By Terry Harris
I’ve never made a secret of the fact that I’m not a big fan of baking cookies. All of the mixing and stirring and rolling and babying pan after pan of sweets that can be ruined by one extra minute of baking? No thanks!
However, I do love eating cookies. I probably always have, but I especially remember how huge boxes of my Grandma Evelyn’s teacakes mailed to me in college got me through many a night of homesickness freshman year. And I remember how the boxes got bigger and bigger as word of those cookies spread until they made me one of the most popular girls in the dorm – especially when word was whispered down the halls, “The teacakes are here!”
Well, I think for a lot of folks, cookies of one kind or another are the best comfort food, and what better time than right now with back-to-school upon us and its accompanying uncertainties for a little quick and easy homemade comfort food?

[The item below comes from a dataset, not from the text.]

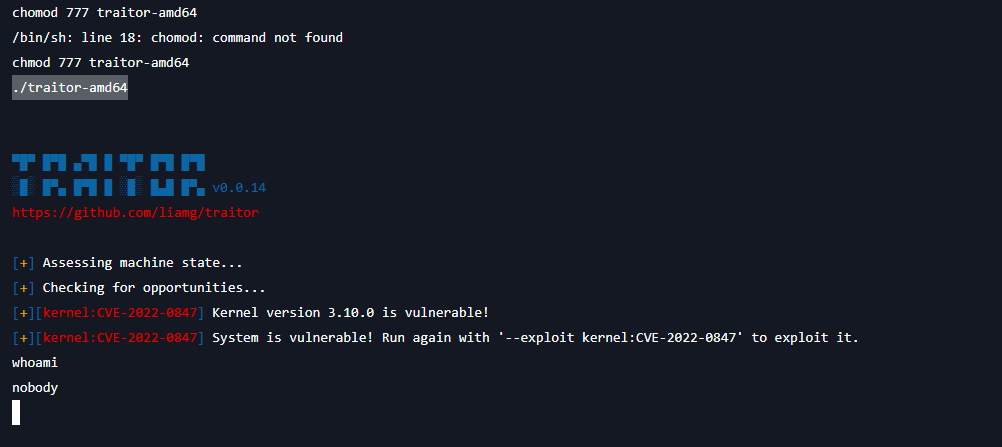Click the 'chmod 777 traitor-amd64' command line
1002x447 pixels.
click(x=100, y=63)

So – TA DA! Queenie’s Easiest Peanut Butter Cookies!
Because, with these little jewels, you get to skip all the measuring and steps usually involved as eggs, sugar, and peanut butter are the only ingredients required. That’s right! There is no flour in these cookies! I know it sounds impossible, but I have made a bunch of them, and I promise that not only are they flourless, they truly are delicious, and as a bonus, this also means that they also are gluten-free.
Now, I love them just as they are – big and sweet, and crunchy – but not hard. If you want to step up your game a bit, you can always add chocolate chips. Or make them into BIG cookies. Or – my personal favorite – you can push an unwrapped chocolate kiss into the center of each cookie just before you slip the pan into the oven. They don’t lose their shape when baking, but they do melt into delightful chocolatey goodness! In fact, when I make them that way, I think of them as “grown-up peanut butter cookies. Kids just happen to love them, too.
I’ve been making these forever, and while it’s one of the simplest recipes I know, I have learned a few little tips that I’ll pass along.
First, you’ll find that some similar recipes include a teaspoon of vanilla. I do not. If I’m going to have peanut butter – or chocolate – I want to taste the flavor of peanut butter and/or chocolate – not vanilla! Also, be warned that “All Natural” peanut butters won’t give you the best result. They turn out too dry.
Another tip is that while the crisscross top you can make with a fork gives you a pretty cookie, if you use crunchy peanut butter (as I like to do) instead of smooth, you won’t get the same pretty top. And if you’re looking for a little extra crunch, try sprinkling a little granulated sugar over each cookie just before baking.
Frankly, however you do – or don’t - decorate these, they really are so easy to make that with only minimal supervision kids could make them for themselves. And they love the part where they can use a fork to make the crisscross design across the top.
Now, about the size of these cookies, with some adjustment of baking time, you can have them any size you like, but for me? I just don’t like wimpy cookies. Unless I need something dainty for a party, I like BIG ones. So, I start with balls of dough a little bigger than a golf ball. That way, they take 12 – 13 minutes to bake rather than the 9 or so required for “regular” sized cookies. But whatever you do, don’t overcook these. They won’t necessarily seem done when they really are as the peanut butter makes them deceptively brown to begin with. So be sure to take them out of the oven just as they’re barely beginning to brown – especially as you have to let them cool on the cookie sheet for about a minute before removing them to finish cooling on a wire rack. That way they’re less likely to break, and don’t worry – they will get crisper as they cool.
Here’s one more tip that will make a big difference the next time you are trying to decide if you really feel like baking cookies. I remember back when I first started making these, the one thing I particularly disliked was cleaning up the cookie sheets afterward. Then I discovered the joys of parchment paper. If you haven’t tried it, I highly recommend that you do so. It’s easy to use, you end up with basically no-mess on your pans, plus your cookies are less likely to break when you remove them from the pan with the parchment paper underneath.
And that’s it! That’s how, with only three ingredients, you – and your family and friends - can go from craving to raving in about 15 minutes. But shhhh… Let’s just keep that “so quick and easy” thing our little secret. Enjoy!
Queenie’s Easiest Peanut Butter Cookies
2 cups Skippy Peanut Butter with Nuts
2 cups sugar
2 large eggs
Preheat oven to 350.
In a large mixing bowl, mix all ingredients and roll into 1” balls. Place dough balls on a cookie sheet covered with parchment paper. (Or you can spray your pan with non-stick spray. Spray the tines of a fork and use it to mash a # on the top of each dough ball.
Bake for 9 minutes or until lightly golden. Let cool on cookie sheet. Store in a covered container with waxed paper between layers.
VARIATIONS: May add chocolate chips to dough, sprinkle flattened cookies lightly with sugar crystals, or press an unwrapped chocolate kiss into each cookie before baking. Make delicious tiny “party” cookies or hearty “BIG” cookies by varying the baking time. Just be sure to bake them only until very lightly browned and let cool for a minute before removing from cookie sheet as they will become crisper as they cool.